The Twilight Sad is a Scottish band that is opening for The Cure on their current tour, some of their songs sound more Disintegration than others but they're very good.
posted by mmoncur at 9:46 PM on August 7, 2023 [3 favorites]


Maybe stuff like: Haunted - Love and Rockets, Sunday Morning - The Bolshoi, Joy Division - Atmosphere, Don't Fall - The Chameleons, Damaged Goods - Gang of Four, Primitive Painters - Felt, Under the Milky Way - The Church, Bella Lugosi's Dead - Bauhaus - those tracks were auto generated for me by Plexamp - useful app to have if you want suggestions that are similar based on your own music collection.
posted by rongorongo at 10:42 PM on August 7, 2023 [2 favorites]


Audioscrobbler has been calculating these recommendations for nearly as long as GNOD. While music-map is simply "fans of This also liked These", last.fm also correlates scrobbles (tracked listens) of albums and individual songs. But it doesn't attempt to automate music theory like Pandora's Music Genome Project, so the recommendations tend to be colored by, for example, what was popular on college radio in 1989 and what that demographic remains fond of 34 years later. The algorithm won't pick Something Blue as the Siouxsie track most akin to Disintegration.

The ascendancy of the CD pushed the industry to fill 74 minutes of polycarbonate and forsake the album as an art form. Nothing from the MP3 era holds my interest start to finish like Disintegration or Medusa. Mastering has changed too, so that sound will never be replicated. Looking at my playlists, Ego Likeness's Dragonfly has the greatest overlap. Or on the Prayers for Rain/Same Deep Water axis, Zaklęta w marmur and Czas komety from Closterkeller's uneven Graphite.

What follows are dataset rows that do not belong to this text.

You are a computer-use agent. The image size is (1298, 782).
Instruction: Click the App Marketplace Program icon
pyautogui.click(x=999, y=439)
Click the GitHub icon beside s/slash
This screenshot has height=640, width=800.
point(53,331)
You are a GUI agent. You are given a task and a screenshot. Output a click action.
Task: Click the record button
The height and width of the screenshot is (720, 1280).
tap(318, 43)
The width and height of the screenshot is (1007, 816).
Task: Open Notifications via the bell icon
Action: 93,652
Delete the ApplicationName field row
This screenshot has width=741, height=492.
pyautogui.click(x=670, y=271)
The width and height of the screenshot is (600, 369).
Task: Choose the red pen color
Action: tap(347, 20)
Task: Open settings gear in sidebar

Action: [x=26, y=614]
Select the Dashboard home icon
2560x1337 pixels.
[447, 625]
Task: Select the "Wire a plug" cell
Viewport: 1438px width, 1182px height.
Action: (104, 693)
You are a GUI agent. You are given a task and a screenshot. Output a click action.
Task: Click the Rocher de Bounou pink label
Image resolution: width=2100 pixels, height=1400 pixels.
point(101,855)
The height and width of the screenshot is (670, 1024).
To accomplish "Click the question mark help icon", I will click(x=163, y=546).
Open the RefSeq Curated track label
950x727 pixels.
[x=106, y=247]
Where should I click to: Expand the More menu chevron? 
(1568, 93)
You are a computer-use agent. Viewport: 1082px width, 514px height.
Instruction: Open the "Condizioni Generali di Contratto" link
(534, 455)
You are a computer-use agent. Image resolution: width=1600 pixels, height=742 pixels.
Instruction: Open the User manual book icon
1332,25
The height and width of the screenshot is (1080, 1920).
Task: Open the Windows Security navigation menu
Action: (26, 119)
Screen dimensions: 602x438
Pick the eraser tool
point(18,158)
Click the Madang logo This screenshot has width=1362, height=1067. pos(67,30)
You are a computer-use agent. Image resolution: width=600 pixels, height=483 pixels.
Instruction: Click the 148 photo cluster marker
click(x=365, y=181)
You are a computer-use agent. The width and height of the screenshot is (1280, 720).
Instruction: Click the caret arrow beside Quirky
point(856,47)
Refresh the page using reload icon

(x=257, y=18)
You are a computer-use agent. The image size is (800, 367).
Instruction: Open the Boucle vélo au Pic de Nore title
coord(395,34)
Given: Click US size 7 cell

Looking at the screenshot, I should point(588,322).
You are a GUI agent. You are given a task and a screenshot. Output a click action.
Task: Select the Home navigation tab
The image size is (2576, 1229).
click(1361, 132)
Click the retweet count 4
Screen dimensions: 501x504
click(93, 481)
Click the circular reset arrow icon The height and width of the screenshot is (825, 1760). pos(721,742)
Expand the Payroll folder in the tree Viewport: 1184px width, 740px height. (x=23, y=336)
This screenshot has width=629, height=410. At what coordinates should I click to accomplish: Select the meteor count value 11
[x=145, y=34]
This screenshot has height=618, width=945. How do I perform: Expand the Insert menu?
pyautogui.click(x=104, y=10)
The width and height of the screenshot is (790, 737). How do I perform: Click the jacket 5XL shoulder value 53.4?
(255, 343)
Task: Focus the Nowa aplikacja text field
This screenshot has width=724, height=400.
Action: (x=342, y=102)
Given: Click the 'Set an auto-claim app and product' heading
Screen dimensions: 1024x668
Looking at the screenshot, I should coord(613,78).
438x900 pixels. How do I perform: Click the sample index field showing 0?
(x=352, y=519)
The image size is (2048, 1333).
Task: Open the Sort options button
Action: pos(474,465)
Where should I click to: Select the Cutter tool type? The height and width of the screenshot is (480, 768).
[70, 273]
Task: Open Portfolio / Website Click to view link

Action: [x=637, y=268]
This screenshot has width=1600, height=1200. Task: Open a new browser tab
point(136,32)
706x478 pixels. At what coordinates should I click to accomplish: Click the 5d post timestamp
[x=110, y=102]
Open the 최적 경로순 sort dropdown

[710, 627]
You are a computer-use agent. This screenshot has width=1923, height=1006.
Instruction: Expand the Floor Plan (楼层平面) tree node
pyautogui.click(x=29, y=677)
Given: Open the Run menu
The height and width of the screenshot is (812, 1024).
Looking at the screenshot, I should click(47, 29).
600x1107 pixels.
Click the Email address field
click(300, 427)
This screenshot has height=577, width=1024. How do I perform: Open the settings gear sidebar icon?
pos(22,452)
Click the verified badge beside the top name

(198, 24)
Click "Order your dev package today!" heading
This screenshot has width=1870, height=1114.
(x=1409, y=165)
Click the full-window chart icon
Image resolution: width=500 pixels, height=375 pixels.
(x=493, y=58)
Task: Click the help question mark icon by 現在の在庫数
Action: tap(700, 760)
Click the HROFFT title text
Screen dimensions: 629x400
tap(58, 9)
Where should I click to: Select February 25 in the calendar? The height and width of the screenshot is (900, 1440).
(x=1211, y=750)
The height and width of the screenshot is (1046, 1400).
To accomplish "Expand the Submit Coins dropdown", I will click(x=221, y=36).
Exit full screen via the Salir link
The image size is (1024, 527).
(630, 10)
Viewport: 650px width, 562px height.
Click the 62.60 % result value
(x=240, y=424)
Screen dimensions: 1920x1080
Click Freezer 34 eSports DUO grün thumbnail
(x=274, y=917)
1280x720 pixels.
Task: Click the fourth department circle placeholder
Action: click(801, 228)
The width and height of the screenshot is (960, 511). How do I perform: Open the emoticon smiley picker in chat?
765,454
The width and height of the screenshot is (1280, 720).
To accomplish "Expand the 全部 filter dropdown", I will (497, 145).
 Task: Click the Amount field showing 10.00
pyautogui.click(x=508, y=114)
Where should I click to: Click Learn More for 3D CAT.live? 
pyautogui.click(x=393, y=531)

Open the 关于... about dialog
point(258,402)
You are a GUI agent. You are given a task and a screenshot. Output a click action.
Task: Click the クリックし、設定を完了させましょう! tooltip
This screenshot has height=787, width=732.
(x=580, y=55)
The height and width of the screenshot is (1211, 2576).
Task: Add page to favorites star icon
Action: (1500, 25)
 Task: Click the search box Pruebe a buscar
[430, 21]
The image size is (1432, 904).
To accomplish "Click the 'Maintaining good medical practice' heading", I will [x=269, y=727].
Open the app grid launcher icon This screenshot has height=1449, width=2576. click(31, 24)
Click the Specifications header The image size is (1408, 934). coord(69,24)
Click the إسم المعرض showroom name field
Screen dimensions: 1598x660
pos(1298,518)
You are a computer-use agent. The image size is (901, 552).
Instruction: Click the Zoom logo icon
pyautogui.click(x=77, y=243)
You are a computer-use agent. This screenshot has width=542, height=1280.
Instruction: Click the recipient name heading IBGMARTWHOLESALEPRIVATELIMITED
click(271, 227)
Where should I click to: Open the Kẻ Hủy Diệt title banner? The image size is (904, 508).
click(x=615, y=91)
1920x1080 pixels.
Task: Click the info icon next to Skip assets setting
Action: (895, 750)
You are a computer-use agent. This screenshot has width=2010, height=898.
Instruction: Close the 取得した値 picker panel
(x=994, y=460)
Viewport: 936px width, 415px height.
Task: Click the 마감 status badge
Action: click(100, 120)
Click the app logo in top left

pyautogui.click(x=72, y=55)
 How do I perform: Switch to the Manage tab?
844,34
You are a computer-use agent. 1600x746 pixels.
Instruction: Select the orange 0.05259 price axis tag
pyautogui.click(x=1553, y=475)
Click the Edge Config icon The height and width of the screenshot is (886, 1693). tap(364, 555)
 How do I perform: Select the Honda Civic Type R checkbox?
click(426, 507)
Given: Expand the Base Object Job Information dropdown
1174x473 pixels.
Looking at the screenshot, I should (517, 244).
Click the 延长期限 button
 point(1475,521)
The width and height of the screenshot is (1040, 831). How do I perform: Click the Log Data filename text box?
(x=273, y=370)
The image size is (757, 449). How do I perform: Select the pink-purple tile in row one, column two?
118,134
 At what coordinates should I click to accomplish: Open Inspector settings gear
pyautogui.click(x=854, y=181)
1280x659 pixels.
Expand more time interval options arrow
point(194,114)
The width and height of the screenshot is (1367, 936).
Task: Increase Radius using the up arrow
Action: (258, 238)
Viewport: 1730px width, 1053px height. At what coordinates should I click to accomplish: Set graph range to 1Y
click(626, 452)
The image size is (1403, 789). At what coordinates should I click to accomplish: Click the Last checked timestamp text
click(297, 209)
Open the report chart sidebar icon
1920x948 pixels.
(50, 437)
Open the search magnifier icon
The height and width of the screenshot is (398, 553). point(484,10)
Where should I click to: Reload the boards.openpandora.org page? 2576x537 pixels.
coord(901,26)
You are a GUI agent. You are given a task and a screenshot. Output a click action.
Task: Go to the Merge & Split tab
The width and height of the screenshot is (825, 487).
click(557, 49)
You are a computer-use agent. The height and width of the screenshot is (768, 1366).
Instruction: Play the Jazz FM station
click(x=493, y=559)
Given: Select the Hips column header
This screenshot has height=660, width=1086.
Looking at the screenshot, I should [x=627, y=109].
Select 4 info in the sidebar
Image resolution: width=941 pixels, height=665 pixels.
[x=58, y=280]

Guitar-driven post-punk similar to The Cure's earlier work fails to evoke the same response. If I wanted to listen to sides 3 and 4 rather than Disintegration all over again (such as while composing this post), the tracklist would range from ethereal darkwave to symphonic melancholy.
posted by backwoods at 2:45 AM on August 8, 2023


My eternal answer to this question is the album While We Fall by the criminally under-appreciated Swedish artist Dimbodius. I heard the opening track Not For You on a random Winamp radio station almost 20 years ago (!!!) and it was a revelation.
posted by aoikaze at 10:39 AM on August 8, 2023


Not exactly the same, but some Midwife stuff has a similarly epic feel, try “Anyone Can Play Guitar.”

“Crush” by Ethel Cain is very different in some ways, but has super Cure-y guitar lines.
posted by snofoam at 11:52 AM on August 8, 2023


ChatGPT is pretty good at recommending music that’s like some other music you already like.
posted by notyou at 4:38 AM on August 9, 2023


You could try The Agnes Circle [bandcamp] Porcelain vid - very spatial sounds, darkwave I guess, cite The Bauhaus as important influence. Brooklyn ∩ UK.